There’s a lot of good news for progressive candidates for Congress in Brown’s new poll that came out today. The biggest is probably that Abel Collins, an independent running for the second congressional district, garnered high enough support to be included in WJAR’s debate.
Collins campaign manager Dave Fisher said he “absolutely” thought his candidate would poll better, but critiqued the methodology of the poll, saying it relies on people who have landlines and thus overly-samples conservative voters, a theory pollsters deny.
“I would have liked to have seen us in the high teens,” Fisher said, noting that if internet users were better represented, Collins would be doing much better.
Incumbent Jim Langevin received 49.4 percent support in the poll and conservative Mike Riley got 31.5 percent support.
While Collins only got 4.7 percent support, that’s enough to be included to the WJAR debate. The poll has a margin of error of 6.3 percent. WJAR’s debat inclusion rules require a candidate get at 10 percent support.
“Once people see Abel on stage next to his opponents, a lot of people will change their minds,” he said.
The Brown poll is the fifth since the primary to show Congressman David Cicilline enjoying a 5.5 percent lead over his Republican opponent Brendan Doherty.
Senator Sheldon Whitehouse did the best among congressional candidates getting 58.6 percent support. His challenger Barry Hinckley only got 29.7 percent.

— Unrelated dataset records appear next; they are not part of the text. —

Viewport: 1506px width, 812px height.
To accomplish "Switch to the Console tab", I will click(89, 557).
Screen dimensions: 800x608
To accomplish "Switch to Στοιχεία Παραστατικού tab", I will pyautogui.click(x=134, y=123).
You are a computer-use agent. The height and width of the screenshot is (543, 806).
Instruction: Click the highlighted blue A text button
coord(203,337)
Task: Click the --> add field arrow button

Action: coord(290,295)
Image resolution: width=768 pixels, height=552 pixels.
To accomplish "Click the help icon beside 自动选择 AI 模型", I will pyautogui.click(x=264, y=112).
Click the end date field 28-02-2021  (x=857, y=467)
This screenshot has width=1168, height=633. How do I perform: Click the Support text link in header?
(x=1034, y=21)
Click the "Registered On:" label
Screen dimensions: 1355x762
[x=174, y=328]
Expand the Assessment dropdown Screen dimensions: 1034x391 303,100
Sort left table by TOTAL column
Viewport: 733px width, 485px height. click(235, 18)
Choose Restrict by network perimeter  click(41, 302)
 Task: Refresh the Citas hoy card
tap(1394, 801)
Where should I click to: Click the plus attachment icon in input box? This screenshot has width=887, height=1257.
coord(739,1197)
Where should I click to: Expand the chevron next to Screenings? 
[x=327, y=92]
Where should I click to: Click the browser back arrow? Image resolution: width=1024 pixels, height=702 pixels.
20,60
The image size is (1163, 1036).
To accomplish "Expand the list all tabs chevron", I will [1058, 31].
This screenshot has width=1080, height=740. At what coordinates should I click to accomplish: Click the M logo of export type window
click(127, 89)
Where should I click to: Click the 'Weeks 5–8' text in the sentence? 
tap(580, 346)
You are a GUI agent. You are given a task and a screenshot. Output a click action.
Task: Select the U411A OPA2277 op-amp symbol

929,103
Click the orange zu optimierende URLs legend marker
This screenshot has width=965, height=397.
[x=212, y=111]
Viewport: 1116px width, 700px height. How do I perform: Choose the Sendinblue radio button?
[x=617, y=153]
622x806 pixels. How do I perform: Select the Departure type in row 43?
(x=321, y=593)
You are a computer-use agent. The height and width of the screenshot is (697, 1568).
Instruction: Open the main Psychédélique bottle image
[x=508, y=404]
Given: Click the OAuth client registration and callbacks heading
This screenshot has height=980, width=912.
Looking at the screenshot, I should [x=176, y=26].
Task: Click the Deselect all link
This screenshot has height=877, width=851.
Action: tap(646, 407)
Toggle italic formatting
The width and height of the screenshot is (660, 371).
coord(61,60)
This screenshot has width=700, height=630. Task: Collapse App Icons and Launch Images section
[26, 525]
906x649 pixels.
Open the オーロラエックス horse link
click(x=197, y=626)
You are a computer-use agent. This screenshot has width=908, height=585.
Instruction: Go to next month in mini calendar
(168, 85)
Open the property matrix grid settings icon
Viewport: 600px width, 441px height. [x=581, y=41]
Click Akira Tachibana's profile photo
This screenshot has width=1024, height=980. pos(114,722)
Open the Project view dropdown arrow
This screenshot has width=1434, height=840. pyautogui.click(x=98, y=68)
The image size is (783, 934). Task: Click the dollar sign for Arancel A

“Voters also favored President Barack Obama (58.2 percent) over Republican Mitt Romney (32.3 percent) with 9.5 percent of voters still undecided in that race,” according to a press release on the polls results. “Among all registered voters, Obama received a 53.7 percent approval rating, with 45.6 percent disapproving of his performance. A similar number, 55.2 percent, approve of the way Obama is handling the economy, while 39.5 disapprove.”